### Your task
Once the line containing "Task: Click the" is located in the records below, repeat it and all lines that follow it exactly, leaving out any picture.

### Available data
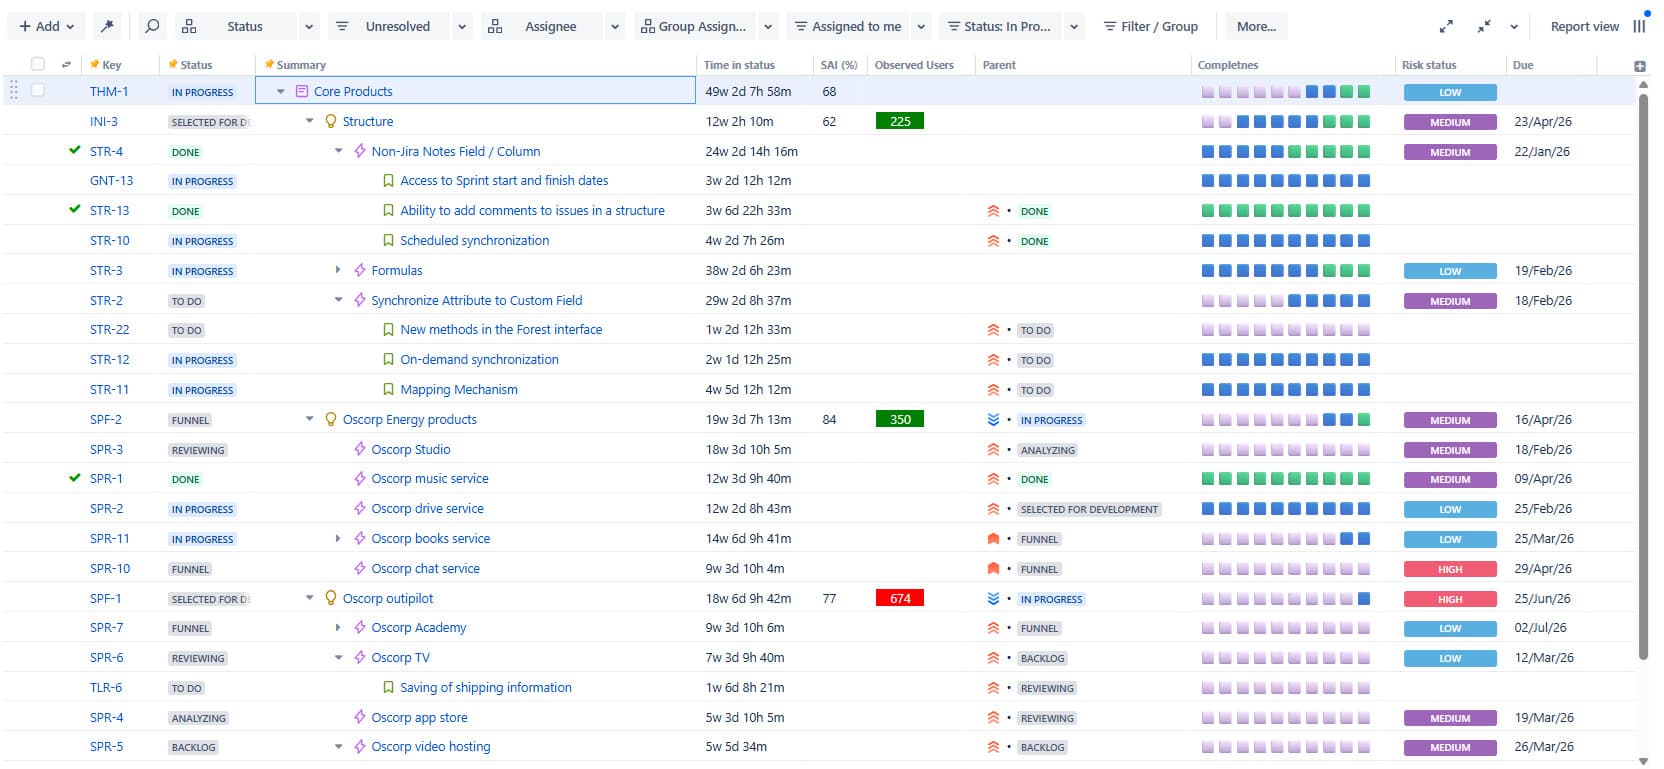Click the Filter / Group button
Image resolution: width=1664 pixels, height=769 pixels.
pyautogui.click(x=1150, y=27)
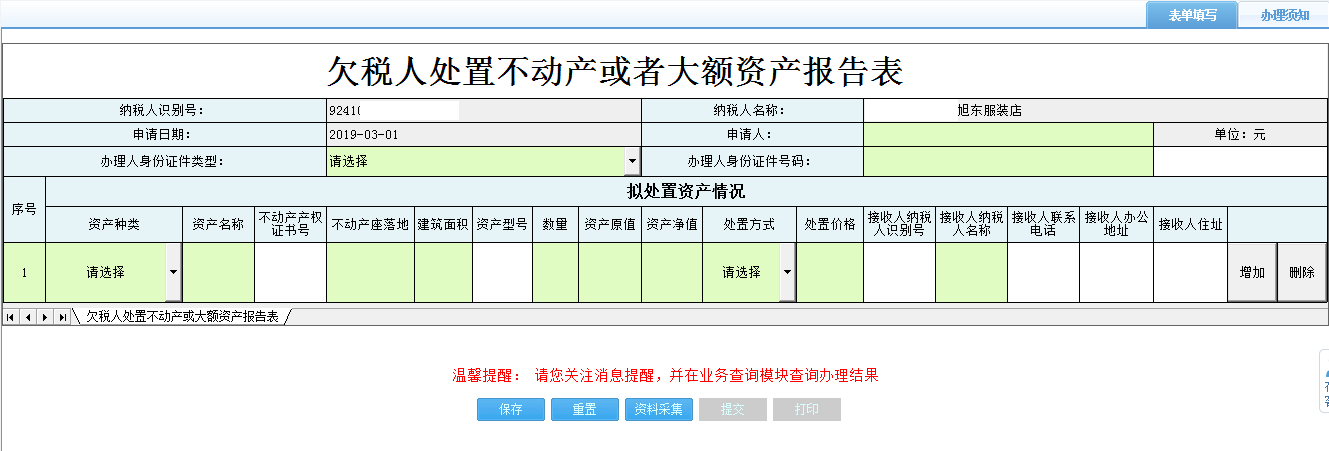Image resolution: width=1329 pixels, height=451 pixels.
Task: Add a row with 增加 button
Action: coord(1252,272)
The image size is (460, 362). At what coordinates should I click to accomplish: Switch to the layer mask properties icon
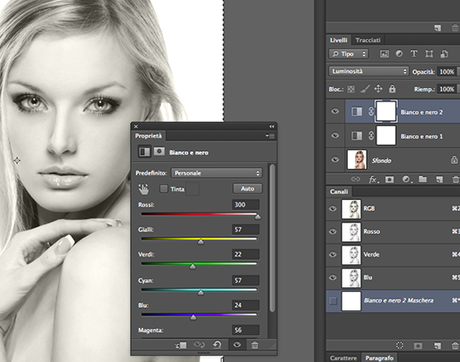[159, 152]
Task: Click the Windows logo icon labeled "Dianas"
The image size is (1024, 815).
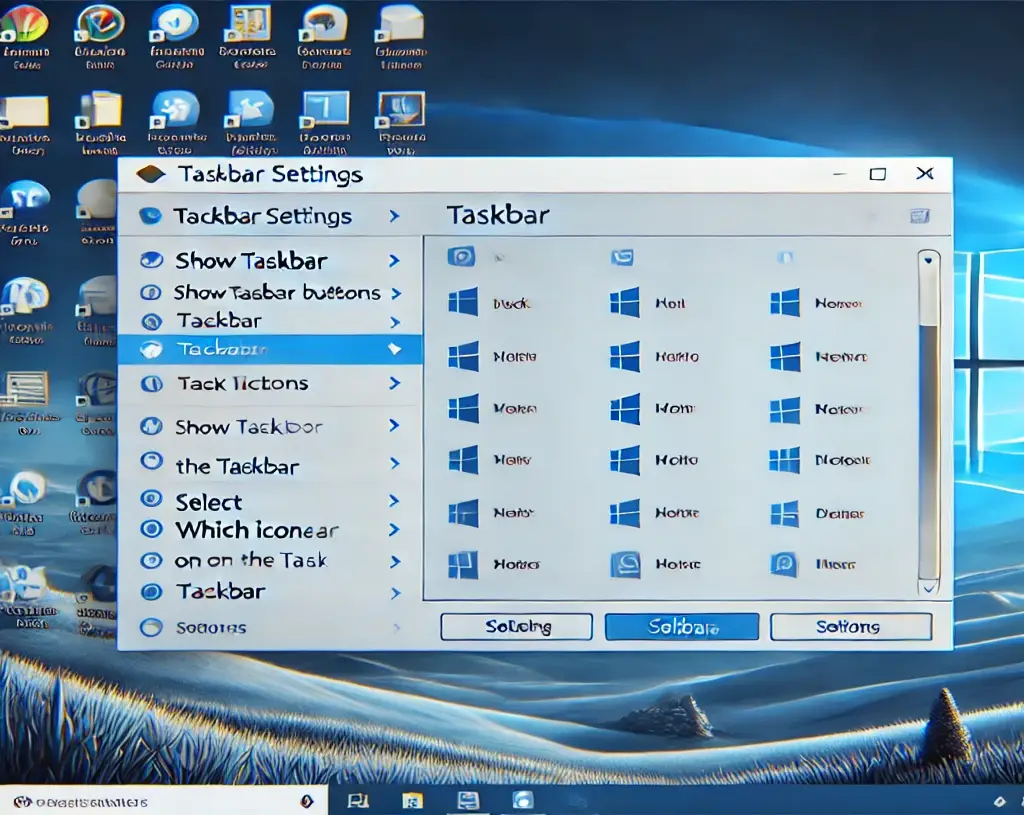Action: click(x=784, y=514)
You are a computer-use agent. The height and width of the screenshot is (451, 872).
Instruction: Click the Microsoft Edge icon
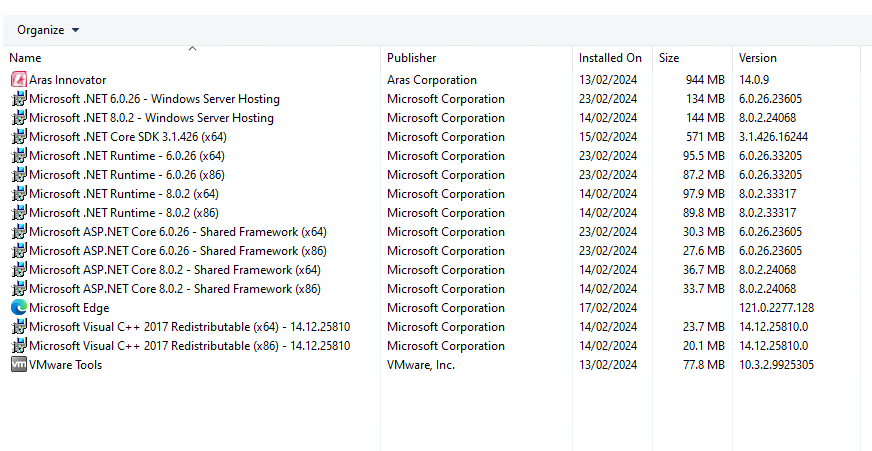click(18, 308)
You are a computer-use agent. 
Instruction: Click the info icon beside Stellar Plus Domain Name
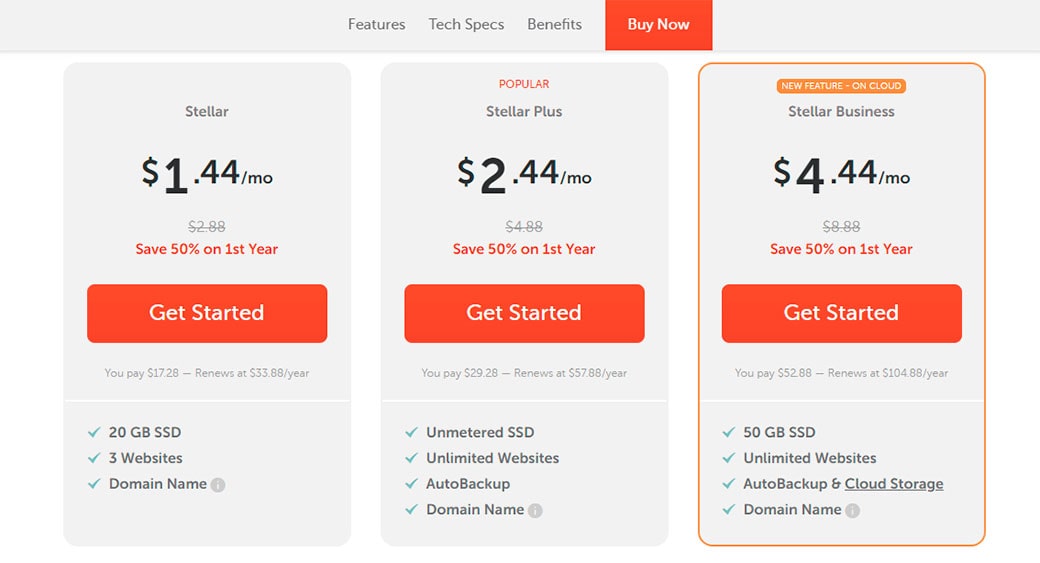pos(535,511)
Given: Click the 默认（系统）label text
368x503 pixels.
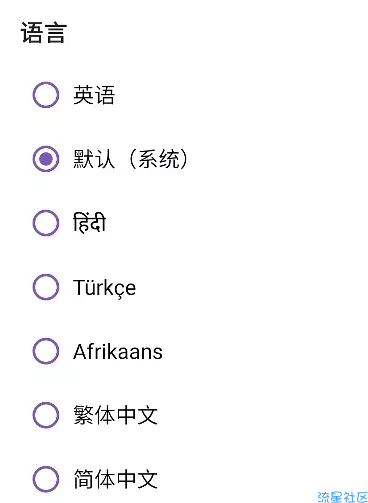Looking at the screenshot, I should pyautogui.click(x=131, y=159).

### Problem solution
Task: Click the Windows logo icon labeled "Dianas"
The image size is (1024, 815).
Action: click(x=784, y=514)
You are a computer-use agent. The height and width of the screenshot is (451, 872).
Instruction: Click the Microsoft Edge icon
click(18, 308)
You are a computer-use agent. 
Instruction: Click the info icon beside Stellar Plus Domain Name
pos(535,511)
Given: Click the 默认（系统）label text
368x503 pixels.
Looking at the screenshot, I should pyautogui.click(x=131, y=159).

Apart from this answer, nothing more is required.